I am trying to generate a token in a chrome extension and then use it to verify requests to the backend server. I have been successful at generating a token in the front end but when I send it to the backend and verify it with the nodejs library google-auth-library but always get the error Error: Wrong number of segments in token: [TOKEN_HERE].
I have tried to find out how to fix it online and nothing that I have found works. The ID of my extension is the same as the ID in the console.
I created a chrome extension application in the developer console and added this to my manifest:
"oauth2": {
"client_id": "THE ID",
"scopes":["https://www.googleapis.com/auth/classroom.topics.readonly", "https://www.googleapis.com/auth/classroom.topics","https://www.googleapis.com/auth/classroom.courses.readonly", "https://www.googleapis.com/auth/classroom.rosters.readonly", "https://www.googleapis.com/auth/classroom.student-submissions.me.readonly"]
},
...
"permissions": [
"identity",
],
Once I ran the code
chrome.identity.getAuthToken({interactive: true}, function(token) {
console.log(token);
});
It generates a token that I was able to validate in the extension with:
var x = new XMLHttpRequest();
x.open('GET', 'https://www.googleapis.com/oauth2/v1/userinfo?alt=json&access_token=' + token);
This also generated a new oAuth2 client in my console that is a web application: https://i.sstatic.net/pbp3J.png
On the backend nodejs server I tried using both of the generated IDs to verify the token. The extension application doesn't have a client secret but the webapp does. I have tried using the secret with the webserver id but this didn't work either.

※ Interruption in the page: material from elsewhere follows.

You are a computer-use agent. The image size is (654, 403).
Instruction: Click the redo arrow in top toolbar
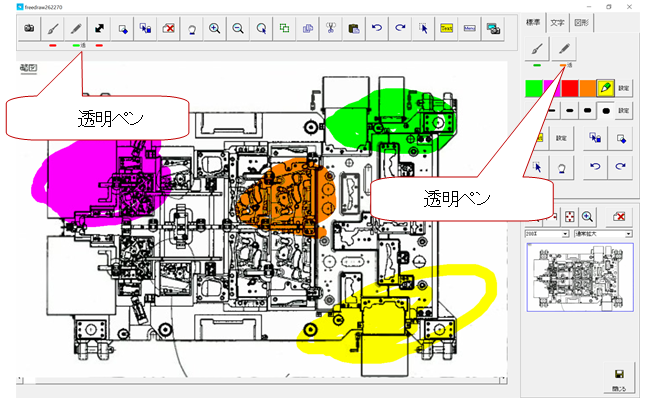click(x=399, y=29)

This the code for the backend verification:
const { OAuth2Client } = require('google-auth-library');
const authClient = new OAuth2Client(CLIENT_ID);
async function verify(token) {
const ticket = await authClient.verifyIdToken({
idToken: token,
audience: [CLIENT_ID] // Specify the CLIENT_ID of the app that accesses the backend
// Or, if multiple clients access the backend:
//[CLIENT_ID_1, CLIENT_ID_2, CLIENT_ID_3]
});
const payload = ticket.getPayload();
return {
domain: payload['hd'],
userid: payload['sub']
}
}
I want to verify the token with this code but it is unable to do so. Every time I use the token that is verifiable with the xhr request it just gives me the error Error: Wrong number of segments in token. I have no clue where to go from here as documentation is a bit scarce. All help is appreciated!
EDIT: I have also tried to validate the token with the Bearer prefix it didn't work.
EDIT 2: I have figured out the problem! ... just not the solution. Will update when I figure it out. Just so you know the reason why it doesn't work is that the way I tried getting the token gave me an access token and not an ID token. I am going to try and find out how to verify access tokens and more.
If you are looking to verify an access token (what is returned from chrome.identity) on a backend server then use this code:
const { OAuth2Client } = require('google-auth-library');
const authClient = new OAuth2Client(CLIENT_ID, CLIENT_SECRET);
authClient.getTokenInfo(token)
If authClient.getTokenInfo(token) errors out then the token is not valid.